Looking at those lists I’m pretty sure I would’ve ended up with the Mother-32 even if I’d considered all the ones they mentioned. On paper, it doesn’t have the bang for the buck some of the others do. There’s only one VCO, one (dual  mode) VCF, one VCA, one AR EG (with switchable sustain). But I liked it best.

I did look at the Korg MS-20 Mini which has two each VCOs, EGs, VCFs (one low pass, one high)… but I’ve seen some complaints about build quality and  noise. No such complaints about the Mother-32.

Reviews seem pretty positive, too, for the Behringer Model D, which is a downsized, keyboardless clone of the legendary Minimoog at about a tenth the cost of Moog’s recent reissue. Gotta admit it looks pretty sweet for the price, even though it didn’t make any of the above lists. Though it’s pretty small. Watching a video of someone using one, I’m struck by how it looks like they’re trying to manipulate something that’s really just too cramped to be used the way you’d want to. The Mother-32 is even smaller, but has fewer knobs — which isn’t really a positive thing, except it means those knobs can be and are larger than most of the Model D’s. The Behringer also doesn’t have a lot of patch points (neither did the Minimoog).

The Behringer Neutron did make two of the lists, and is arguably more like the Mother-32 than any of the others — I’m sure the resemblance is deliberate — but with more patch points, two VCOs, two (single mode) VCFs, two ADSR EGs, a delay… and half the price! That’s a lot going for it. Though I’m not nuts about the panel design, which doesn’t seem to indicate what the normal connections are. What do those ADSRs control, for instance? I can’t see anything that shows it.

Two things the Mother-32 has that the Neutron doesn’t. One is a really nice built in sequencer. It stores up to 32 steps per sequence and up to 64 sequences. You can vary gate width, accent, and portamento on each step; you can make a step a rest too. It’s pretty sweet.

The other thing the Neutron lacks is the Moog logo. So yeah, you’re paying for the name. But I figure you’re also paying for the reputation behind that name. Sometimes a reputed brand name gets bought up and slapped onto inferior products, but that’s not the case here. Moog’s always been known for great designs and high quality. Behringer doesn’t have that going for it. Maybe their synths are high quality and beautifully designed, but I’m a lot more confident Moog’s are.

And, look, call me stupid if you like, but even aside from that confidence, the Moog name is something I’m willing to pay something for. To buy not just a synthesizer, but a Moog synthesizer. I’ve worshiped Moog from afar for decades; can you really blame me for wanting a piece of that name?

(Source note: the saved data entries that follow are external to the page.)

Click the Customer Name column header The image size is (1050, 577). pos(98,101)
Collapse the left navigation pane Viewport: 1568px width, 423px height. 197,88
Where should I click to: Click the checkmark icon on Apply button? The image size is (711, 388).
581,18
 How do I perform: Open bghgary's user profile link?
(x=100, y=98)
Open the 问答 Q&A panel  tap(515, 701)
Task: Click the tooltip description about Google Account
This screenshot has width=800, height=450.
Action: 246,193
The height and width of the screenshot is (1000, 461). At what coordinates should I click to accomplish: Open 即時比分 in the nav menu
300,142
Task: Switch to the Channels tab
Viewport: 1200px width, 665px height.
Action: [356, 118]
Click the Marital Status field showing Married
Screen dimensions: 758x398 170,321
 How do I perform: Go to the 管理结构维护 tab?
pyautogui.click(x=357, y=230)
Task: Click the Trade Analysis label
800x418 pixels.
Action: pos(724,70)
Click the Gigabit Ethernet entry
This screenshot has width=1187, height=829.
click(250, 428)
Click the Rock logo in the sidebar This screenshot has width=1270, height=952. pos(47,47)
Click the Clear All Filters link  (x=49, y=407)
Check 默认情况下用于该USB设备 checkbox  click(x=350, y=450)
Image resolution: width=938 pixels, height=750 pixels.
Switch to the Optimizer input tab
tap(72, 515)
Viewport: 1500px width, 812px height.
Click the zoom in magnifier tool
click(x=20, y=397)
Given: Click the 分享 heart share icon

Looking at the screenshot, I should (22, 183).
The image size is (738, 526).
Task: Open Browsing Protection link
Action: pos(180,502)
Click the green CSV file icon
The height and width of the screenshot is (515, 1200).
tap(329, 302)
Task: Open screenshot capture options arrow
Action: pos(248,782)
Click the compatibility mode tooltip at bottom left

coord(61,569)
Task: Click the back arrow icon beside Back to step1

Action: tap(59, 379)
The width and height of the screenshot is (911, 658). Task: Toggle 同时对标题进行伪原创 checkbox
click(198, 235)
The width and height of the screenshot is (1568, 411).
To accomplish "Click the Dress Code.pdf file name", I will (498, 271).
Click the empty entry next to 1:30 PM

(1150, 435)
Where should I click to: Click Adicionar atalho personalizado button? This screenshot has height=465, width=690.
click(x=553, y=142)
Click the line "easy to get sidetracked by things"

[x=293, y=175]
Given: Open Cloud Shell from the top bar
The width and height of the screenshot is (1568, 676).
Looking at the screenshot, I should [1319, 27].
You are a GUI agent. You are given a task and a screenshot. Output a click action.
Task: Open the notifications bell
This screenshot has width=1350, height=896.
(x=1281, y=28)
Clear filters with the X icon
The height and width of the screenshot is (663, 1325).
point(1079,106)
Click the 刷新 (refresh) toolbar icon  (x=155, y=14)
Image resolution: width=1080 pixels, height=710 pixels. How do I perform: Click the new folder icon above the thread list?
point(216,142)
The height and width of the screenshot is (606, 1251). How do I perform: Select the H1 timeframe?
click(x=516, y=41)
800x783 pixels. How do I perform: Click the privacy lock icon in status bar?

Another Moog is the more recent Grandmother, which didn’t do much for me at first glance, but on closer inspection seems pretty darn interesting. Despite the related (ha ha ha) names the Mother-32 and Grandmother really are very different products, each with its own strengths. One of the Mother-32’s is a significantly lower price point, which was persuasive to me.

If I’d looked at the aforementioned lists earlier, I might’ve given more thought to the Arturia MiniBrute 2 or 2s — the latter a variant of the former, without a keyboard and with a sequencer. The Minibrutes appeared on all four lists! But I think the Moog would have won that staring contest too.

One other nice thing about the Mother-32 is Eurorack compatibility. (Apparently also true of the Neutron.) You can take it out of the case, put it into a Eurorack enclosure, and use it with other Eurorack modules. Or you can buy a Moog 2- or 3-tier stand and enclosure and some Eurorack modules and make it the core of a modular system that way. Then again you can fill up a 3-tier rack with Mother-32s, patch them together, and go to town. Am I likely to do any of these? Of course not. The fact that I now have an account at where I have a design called “I will never make this Eurorack” proves it,  right? But I like having those possibilities.

And one final consideration: The Mother-32 was on sale at $100 off Thanksgiving weekend. (Hey, that’s $100 I can use toward a EurorNO.)

I can imagine instead buying a Neutron in a parallel universe, or a MiniBrute, or perhaps some other semi-modular, and being happy with it. They look pretty nice. I don’t expect I’ll regret the Mother-32 in this universe, though.